Elisa Maran si copre il volto con le mani e si abbandona su una sedia. “Sono quelle in plexiglas che abbiamo scelto insieme all’Ikea,” pensa il marito guardandola. “Una delle rare volte in cui ci siamo trovati d’accordo su qualcosa.”
“Dimmi che è finita qui, che non lo cercherai più. Dimmelo, ti prego. Ho bisogno che me lo giuri ora, in questo preciso momento.”
“Senti, Elisa, sono un padre, come lui. Se mi fossi trovato nella sua condizione avrei voluto saperlo. Avrei voluto che qualcuno mi avvertisse di una cosa simile.”
“No, tu non sei affatto come lui! Tu sei un buon padre, mentre lui… lui non è niente. La verità è che non ci riesci proprio a staccarti da quell’uomo, nonostante il male che ti ha fatto.”
“Ho superato anche la fase dell’odio, lo sai, ora lo considero un perfetto estraneo. Ma quello che ho fatto l’avrei fatto per chiunque. Era giusto che sapesse, era giusto che qualcuno gli dicesse che sua figlia è scomparsa.”
“Era giusto? Ed era giusto anche quando, invece di stare vicino alla sua famiglia, pensava solo a drogarsi e ubriacarsi tutte le sere? Era giusto che si facesse corrompere da quegli spacciatori, che prendesse quelle mazzette per pagarsi la cocaina e i debiti di gioco?”
“Elisa, per favore…”
“Era giusto abbandonare moglie e figlia, passare da una puttana all’altra, come se niente fosse? E mentire al giudice, tentando di scaricarti addosso la colpa di tutte le sue malefatte?”
“Non era in sé. La cocaina e l’alcol l’avevano reso un altro, non ragionava.”
“Certo, bella scusa. Come se qualcuno l’avesse obbligato a ridursi in quel modo. Tu, intanto, ti sei salvato per miracolo, solo perché i tuoi superiori e il pubblico ministero Salvemini ti hanno creduto e sei stato scagionato da ogni accusa. Salvo che, se non fosse stato per lui, per il tuo caro collega, a quest’ora saresti già commissario da un pezzo. E invece no, grazie a tuo ‘fratello’, quello che non avevi mai avuto… Be’, grazie a lui sei ancora vice commissario, nonostante tutti i casi importanti che hai risolto.”

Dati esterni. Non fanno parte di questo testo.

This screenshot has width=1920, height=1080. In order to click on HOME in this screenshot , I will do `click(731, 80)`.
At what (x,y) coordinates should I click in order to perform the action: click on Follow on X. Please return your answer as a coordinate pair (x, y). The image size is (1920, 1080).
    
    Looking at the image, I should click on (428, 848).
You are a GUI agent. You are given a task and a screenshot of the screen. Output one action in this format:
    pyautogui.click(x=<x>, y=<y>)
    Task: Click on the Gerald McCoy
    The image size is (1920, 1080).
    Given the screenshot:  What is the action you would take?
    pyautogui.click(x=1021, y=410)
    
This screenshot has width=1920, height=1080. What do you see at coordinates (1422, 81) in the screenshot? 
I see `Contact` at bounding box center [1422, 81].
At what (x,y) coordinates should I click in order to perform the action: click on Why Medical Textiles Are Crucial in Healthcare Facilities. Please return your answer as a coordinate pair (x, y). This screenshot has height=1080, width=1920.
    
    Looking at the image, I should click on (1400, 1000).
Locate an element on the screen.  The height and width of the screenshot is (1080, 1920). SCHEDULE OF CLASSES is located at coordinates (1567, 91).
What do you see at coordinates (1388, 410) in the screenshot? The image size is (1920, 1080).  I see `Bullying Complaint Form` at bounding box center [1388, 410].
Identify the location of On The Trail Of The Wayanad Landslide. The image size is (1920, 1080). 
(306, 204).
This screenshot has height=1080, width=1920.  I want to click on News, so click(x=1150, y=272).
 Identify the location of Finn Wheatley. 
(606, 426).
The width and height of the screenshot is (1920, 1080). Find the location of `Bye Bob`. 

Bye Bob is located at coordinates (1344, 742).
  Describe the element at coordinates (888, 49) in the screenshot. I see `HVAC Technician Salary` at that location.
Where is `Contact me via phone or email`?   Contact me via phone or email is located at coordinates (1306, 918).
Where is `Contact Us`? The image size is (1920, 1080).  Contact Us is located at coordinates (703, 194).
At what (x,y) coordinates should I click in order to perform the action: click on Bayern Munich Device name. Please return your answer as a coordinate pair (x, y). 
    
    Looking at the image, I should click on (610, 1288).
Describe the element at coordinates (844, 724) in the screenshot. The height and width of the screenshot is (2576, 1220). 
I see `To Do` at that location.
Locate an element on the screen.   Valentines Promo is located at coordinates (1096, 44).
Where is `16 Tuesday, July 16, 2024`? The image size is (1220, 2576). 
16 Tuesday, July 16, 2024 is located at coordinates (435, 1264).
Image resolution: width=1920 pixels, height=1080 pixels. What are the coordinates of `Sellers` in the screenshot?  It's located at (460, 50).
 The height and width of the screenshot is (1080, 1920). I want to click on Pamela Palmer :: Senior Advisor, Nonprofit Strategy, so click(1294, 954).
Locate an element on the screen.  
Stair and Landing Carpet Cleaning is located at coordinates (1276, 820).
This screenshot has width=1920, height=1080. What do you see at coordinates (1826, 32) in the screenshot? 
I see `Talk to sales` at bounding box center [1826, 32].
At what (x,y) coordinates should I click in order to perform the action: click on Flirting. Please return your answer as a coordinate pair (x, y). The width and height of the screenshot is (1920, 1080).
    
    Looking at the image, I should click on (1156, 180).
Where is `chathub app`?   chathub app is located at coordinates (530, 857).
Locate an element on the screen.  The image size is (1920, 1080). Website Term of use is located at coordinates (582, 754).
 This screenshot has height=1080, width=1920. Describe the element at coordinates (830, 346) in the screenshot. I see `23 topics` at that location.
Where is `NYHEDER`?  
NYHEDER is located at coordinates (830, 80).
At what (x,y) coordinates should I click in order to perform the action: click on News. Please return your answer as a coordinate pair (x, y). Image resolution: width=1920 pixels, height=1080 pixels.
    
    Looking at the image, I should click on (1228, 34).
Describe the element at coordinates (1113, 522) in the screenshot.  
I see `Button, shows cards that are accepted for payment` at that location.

“Li ho risolti insieme a lui. Non dimenticartelo.”
La donna scatta in piedi e alza il tono di voce: “Non ci posso credere! Parli come se ancora lo rispettassi! Come se provassi affetto per lui!”.
Luca Betti scaglia la caffettiera sul pavimento. La moka si apre in due spargendo dappertutto acqua e polvere di caffè. “E tu, cristo, parli come se fossi io quello che c’è andato a letto!”
Elisa Maran resta come pietrificata, lo sguardo alla porta della cucina. Luca Betti si volta e si accorge di sua figlia che osserva la scena, senza parlare.
“Sara…” dice alzando una mano verso la ragazza che, in pigiama e pantofole di spugna, lo osserva con espressione cupa. “Amore, io… io e la mamma stiamo solo discutendo di cose che…”
Sara si volta e, lentamente, torna nella sua camera. Elisa si porta la mano alla bocca e reprime un lamento. Poi segue la figlia, lasciando il marito solo, a maledire quella che si profila come una delle giornate più difficili della sua vita.